== Trecho de origem ==

Após a consolidação da nova Capital e o consequente aquecimento das atividades urbanas, das atividades comerciais e com novas demandas de consumo e lazer, finalmente os Setores de Diversão Norte e Sul concebidos por Lucio Costa encontraram o estímulo da iniciativa privada para serem construídos. Nauro Esteves, arquiteto que chefiou e conduziu as obras de Oscar Niemeyer em Brasília, já durante a construção, era também responsável pelo desenvolvimento de diversos outros projetos para o Plano Piloto. Em seu depoimento, o arquiteto pondera que mediante o risco de pleitearem um projeto arquitetônico incompatível com a linguagem e com a qualidade modernista predominante, era habitual desenvolver projetos até o nível de anteprojeto, com o objetivo de nortear o projeto arquitetônico que seria construído por quem viesse a incorporar as projeções (11) e consolidar a cidade.

===
== Dados do exercício ==

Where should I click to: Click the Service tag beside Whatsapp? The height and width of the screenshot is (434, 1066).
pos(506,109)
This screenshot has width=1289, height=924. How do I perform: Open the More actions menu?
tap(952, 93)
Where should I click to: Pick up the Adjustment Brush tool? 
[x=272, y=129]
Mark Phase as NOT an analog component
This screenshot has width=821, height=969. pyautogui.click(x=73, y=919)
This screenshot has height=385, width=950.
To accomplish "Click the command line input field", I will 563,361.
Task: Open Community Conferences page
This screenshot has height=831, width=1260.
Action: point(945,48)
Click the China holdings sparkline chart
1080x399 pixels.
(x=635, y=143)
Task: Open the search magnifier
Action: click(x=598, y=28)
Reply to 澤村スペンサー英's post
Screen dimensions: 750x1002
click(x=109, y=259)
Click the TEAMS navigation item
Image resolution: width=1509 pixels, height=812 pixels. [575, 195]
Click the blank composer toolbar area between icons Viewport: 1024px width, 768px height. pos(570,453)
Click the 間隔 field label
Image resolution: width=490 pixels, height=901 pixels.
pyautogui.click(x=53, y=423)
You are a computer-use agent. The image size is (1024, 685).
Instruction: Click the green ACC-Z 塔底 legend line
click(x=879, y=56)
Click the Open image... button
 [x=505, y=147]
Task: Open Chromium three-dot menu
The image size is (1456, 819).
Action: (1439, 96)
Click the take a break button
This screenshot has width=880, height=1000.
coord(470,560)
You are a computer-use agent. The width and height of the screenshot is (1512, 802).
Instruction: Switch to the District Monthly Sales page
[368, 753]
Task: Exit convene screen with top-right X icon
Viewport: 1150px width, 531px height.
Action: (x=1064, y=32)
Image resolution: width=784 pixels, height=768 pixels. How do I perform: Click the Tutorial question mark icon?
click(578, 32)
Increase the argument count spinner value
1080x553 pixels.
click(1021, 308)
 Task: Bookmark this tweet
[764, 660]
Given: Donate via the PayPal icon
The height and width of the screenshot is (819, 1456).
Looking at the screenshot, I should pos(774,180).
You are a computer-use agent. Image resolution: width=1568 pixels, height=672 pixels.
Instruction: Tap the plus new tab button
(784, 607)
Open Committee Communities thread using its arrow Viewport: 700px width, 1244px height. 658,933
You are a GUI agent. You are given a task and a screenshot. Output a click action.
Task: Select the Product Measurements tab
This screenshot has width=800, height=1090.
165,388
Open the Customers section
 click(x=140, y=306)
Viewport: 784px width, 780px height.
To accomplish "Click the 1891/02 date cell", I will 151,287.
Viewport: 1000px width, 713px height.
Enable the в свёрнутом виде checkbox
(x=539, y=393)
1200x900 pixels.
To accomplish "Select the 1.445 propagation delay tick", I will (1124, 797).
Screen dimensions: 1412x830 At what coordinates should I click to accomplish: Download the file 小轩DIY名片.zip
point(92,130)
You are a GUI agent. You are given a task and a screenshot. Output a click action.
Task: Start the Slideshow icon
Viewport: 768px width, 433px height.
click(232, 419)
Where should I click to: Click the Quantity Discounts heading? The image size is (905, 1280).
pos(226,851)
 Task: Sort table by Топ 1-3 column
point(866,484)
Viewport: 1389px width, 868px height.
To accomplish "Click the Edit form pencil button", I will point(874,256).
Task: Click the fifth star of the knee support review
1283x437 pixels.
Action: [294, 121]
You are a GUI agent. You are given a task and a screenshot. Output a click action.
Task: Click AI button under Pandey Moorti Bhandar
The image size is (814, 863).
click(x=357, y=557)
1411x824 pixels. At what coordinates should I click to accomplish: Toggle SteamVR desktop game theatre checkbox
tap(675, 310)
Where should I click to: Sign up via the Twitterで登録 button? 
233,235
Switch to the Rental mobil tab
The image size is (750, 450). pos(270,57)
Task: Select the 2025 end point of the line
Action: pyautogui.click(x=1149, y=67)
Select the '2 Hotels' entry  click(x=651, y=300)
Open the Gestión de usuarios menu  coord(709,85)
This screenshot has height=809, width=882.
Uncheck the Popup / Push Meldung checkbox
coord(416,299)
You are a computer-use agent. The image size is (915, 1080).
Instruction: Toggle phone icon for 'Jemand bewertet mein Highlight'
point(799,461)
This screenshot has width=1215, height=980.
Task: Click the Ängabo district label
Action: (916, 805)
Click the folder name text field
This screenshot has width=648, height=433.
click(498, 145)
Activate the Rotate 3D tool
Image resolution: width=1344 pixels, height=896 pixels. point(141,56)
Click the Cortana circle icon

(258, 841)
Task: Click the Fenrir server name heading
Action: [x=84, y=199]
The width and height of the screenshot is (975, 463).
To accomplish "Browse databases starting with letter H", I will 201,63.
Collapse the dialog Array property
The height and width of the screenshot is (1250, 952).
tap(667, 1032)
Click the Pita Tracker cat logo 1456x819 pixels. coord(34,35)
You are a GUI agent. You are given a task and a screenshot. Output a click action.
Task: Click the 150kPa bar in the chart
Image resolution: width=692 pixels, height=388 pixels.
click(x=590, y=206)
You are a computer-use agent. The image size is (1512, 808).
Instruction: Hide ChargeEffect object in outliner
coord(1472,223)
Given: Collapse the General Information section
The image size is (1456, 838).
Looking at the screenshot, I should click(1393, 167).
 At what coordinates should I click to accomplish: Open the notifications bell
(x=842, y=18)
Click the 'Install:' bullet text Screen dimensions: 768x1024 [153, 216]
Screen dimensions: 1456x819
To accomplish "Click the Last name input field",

===

### Ações a realizar
1) Transcreva sem alterações as linhas dos registros que vão da linha com "Click the TEAMS navigation item" até a linha com "[x=505, y=147]", incluindo as duas.
2) Escreva a continuação do trecho sobre a construção dos Setores de Diversão de Brasília, começando logo após a última frase apresentada.

### Resultados do exercício
1)
Click the TEAMS navigation item
Image resolution: width=1509 pixels, height=812 pixels. [575, 195]
Click the blank composer toolbar area between icons Viewport: 1024px width, 768px height. pos(570,453)
Click the 間隔 field label
Image resolution: width=490 pixels, height=901 pixels.
pyautogui.click(x=53, y=423)
You are a computer-use agent. The image size is (1024, 685).
Instruction: Click the green ACC-Z 塔底 legend line
click(x=879, y=56)
Click the Open image... button
 [x=505, y=147]

2)
Deste modo, o esquema das especulações espaciais e volumétricas referentes ao Setor de Diversões Norte - que hoje corresponde ao Conjunto Nacional - foi elaborado e desenvolvido para justamente ser adequado à ordem urbana pré-estabelecida do Plano, porque, segundo ele: "a gente queria fazer uma cidade decente" (12). Neste sentido, o Conjunto Nacional é um fato relevante deste respeito ao projeto do Plano Piloto e ao seu autor. Nauro Esteves relata que durante o desenvolvimento do projeto, foi conversar e apresentar os desenhos ao Lucio, com uma solução que possuía amplas varandas voltadas para a Esplanada, sem letreiros, sem os painéis publicitários aventados no Relatório do Plano Piloto. No entanto, não houve termo de negociação, e para que Nauro Esteves tivesse o "ok" de Lucio Costa foi preciso fazer outro projeto, elaborar uma fachada Leste, voltada para a Plataforma e para a Esplanada, com os grandes painéis luminosos para propaganda, de acordo com a concepção descrita no Relatório. Assim, o projeto do Conjunto Nacional de autoria de Nauro Esteves segue à risca a orientação do próprio Lucio Costa, consolidando sua concepção arquitetônica dos espaços urbanos esboçados outrora. Menos que anacronismo, ou a subordinação, detecta-se o respeito e o peso do capital simbólico de Lucio Costa no processo de consolidação de sua cidade.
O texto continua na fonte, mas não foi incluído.